July 15, 2013

God at the Beach

Fascinated by Peter Kreeft's thoughts on the sea and natural wonders pointing us to God, which is personally intriguing given my own hyper occupation on reading and deciphering artificial signs, be they in books or computer programs:
Kreeft: The ability to read natural signs has decreased with the increase in the ability to read and decipher artificial signs.
Similarly, the ability of my students to do simple, natural, ordinary-language logic — Aristotelian logic — with its base in the natural signs that are concepts, has decreased proportionately to their ability to do artificial, mathematical logic, with its base in arbitrary propositions — “p” and “q” rather than “men” and “mortals.” Especially, they can no longer understand analogies. The SAT Reasoning Test had to drop the whole section on analogies; Harvard geniuses were flunking them.
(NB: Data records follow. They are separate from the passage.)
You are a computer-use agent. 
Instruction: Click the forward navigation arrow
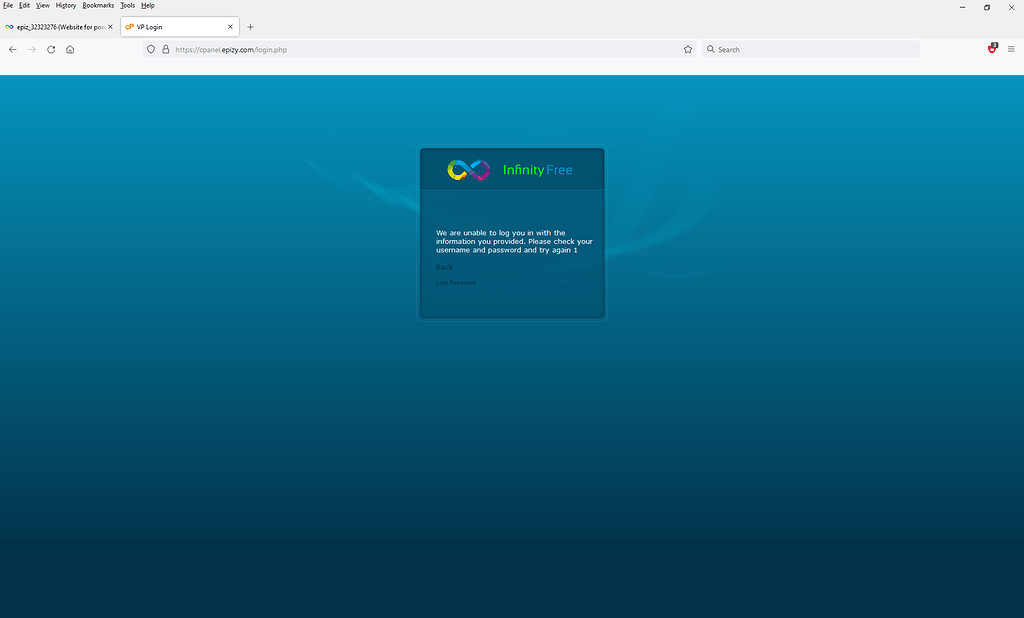click(31, 48)
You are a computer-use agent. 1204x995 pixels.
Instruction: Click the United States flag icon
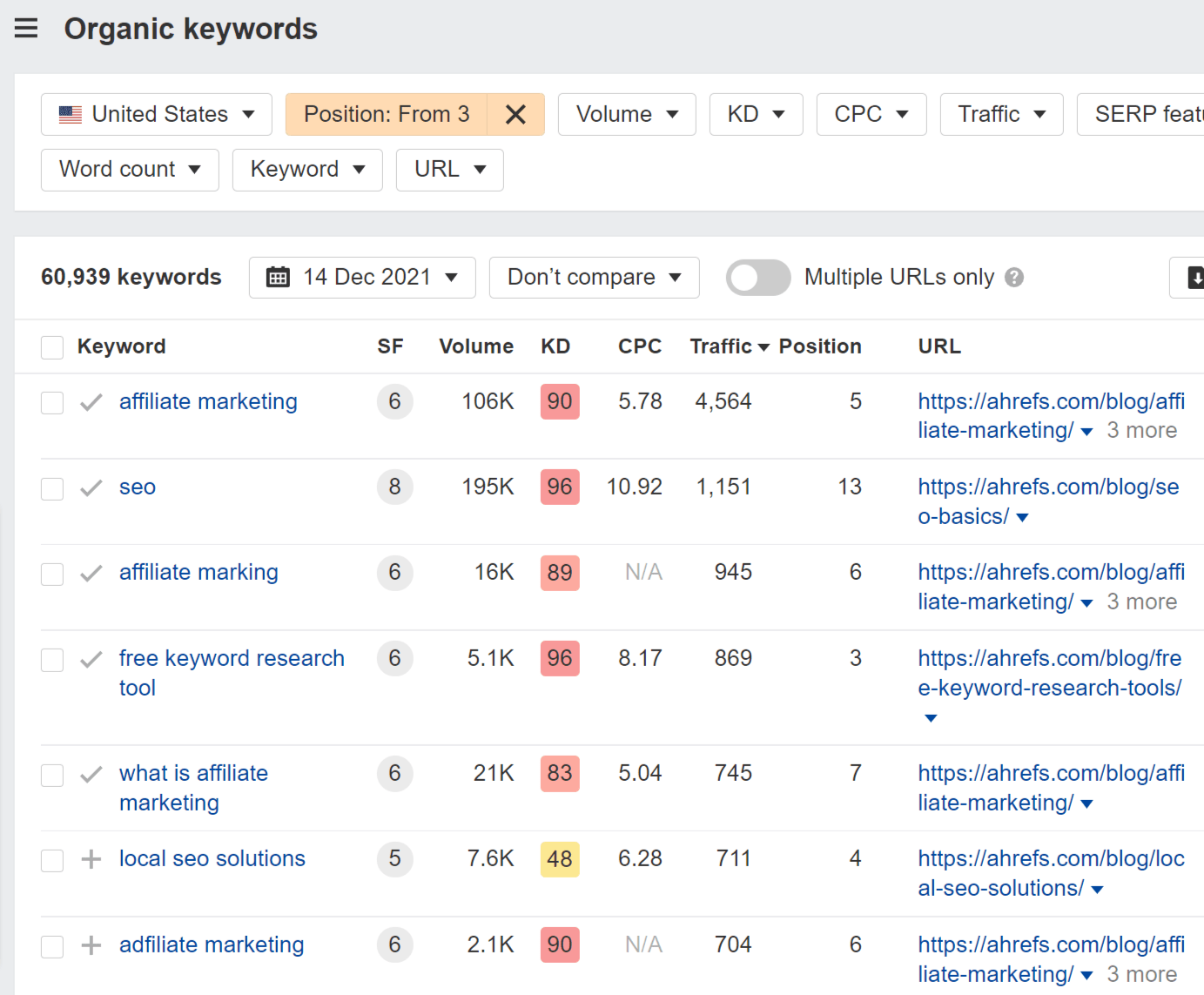pyautogui.click(x=69, y=113)
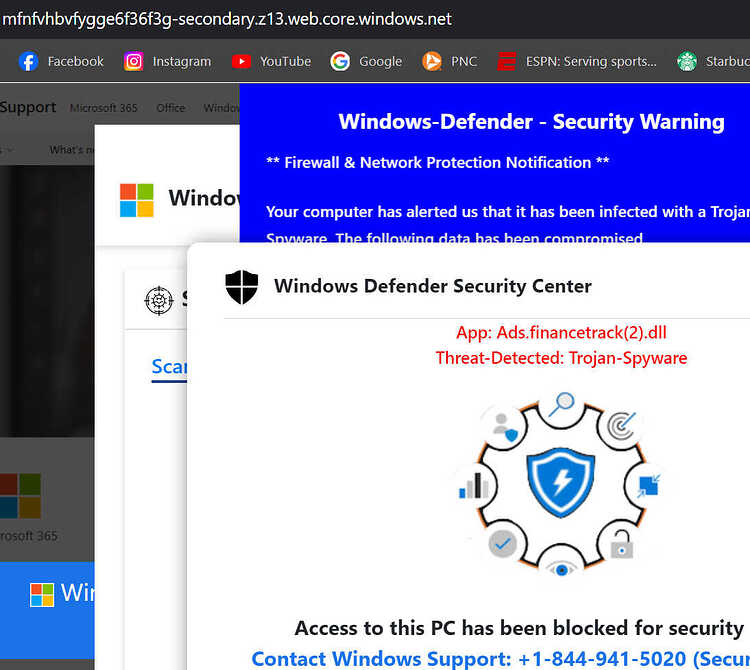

This is more significant than it seems, since the whole of creation is a set of analogies, likenesses, similes or metaphors of the Creator. We understand them with right-brain intuition, not with left-brain digital analysis. The analog half of our brain is atrophying as the digital half is exercising.
There is no way to teach sign reading. You just catch the art, as you catch a baseball, or the measles, from someone who has it. Read Black Elk, or St. Bonaventure, or C.S. Lewis.
He also discusses and recusses mystery:
The how question is important only in technology: “Techne” means know-how. It's a distraction elsewhere. Who knows how divine grace works? Who cares, except the professional theologian? It works. Jesus explained nothing, especially himself. He presented everything, especially himself. He gave out meals, not cook books.
Someone said, “Life is not a puzzle to be solved but a mystery to be lived.” That's a hard truth for me as a professional philosopher to swallow, but it's true.
I was also surprised to see how "multi-cultural" Kreeft sounded on oceans:
Kreeft: I have A.D.D. and get bored easily. Yet waves are endlessly fascinating. Why? The Iroquois had a word for it, “orenda,” designating the spiritual magnetic power to draw the human spirit out of itself, a power something like the “te” of the Tao for a Taoist or the “chi” in Tai Chi. It is found especially in mountains, oceans, and forests. As to how it works, that is as mysterious to me as most of the other things in life, including why God invented the face of an ostrich. I remember a Woody Allen line from one of his later films. His son has rejected the family's Jewish faith and become an atheist, and his wife blames him because he can't answer his son's questions about the problem of evil. She tells him, “He wants to know: If there is a God, why are there Nazis?” And Woody replies: “Why are there Nazis? How should I know why there are Nazis? I don't even know how the damned can opener works.”
I remember reading about a Mafia hit man who had a experience of God's unconditional love that reduced him to his knees. A hardened man who felt the abyss of God's mercy.  I thought about how the natural world itself can be seen as a analogy of not only God's bigness but His presents to us after reading this:
We would feel at home, tiny children in our Father's big, beautiful mansion with presents and surprises coming at us like gushing geysers. And that's an exercise in realism, because that's what the world really is, and what we really are, and what God really is.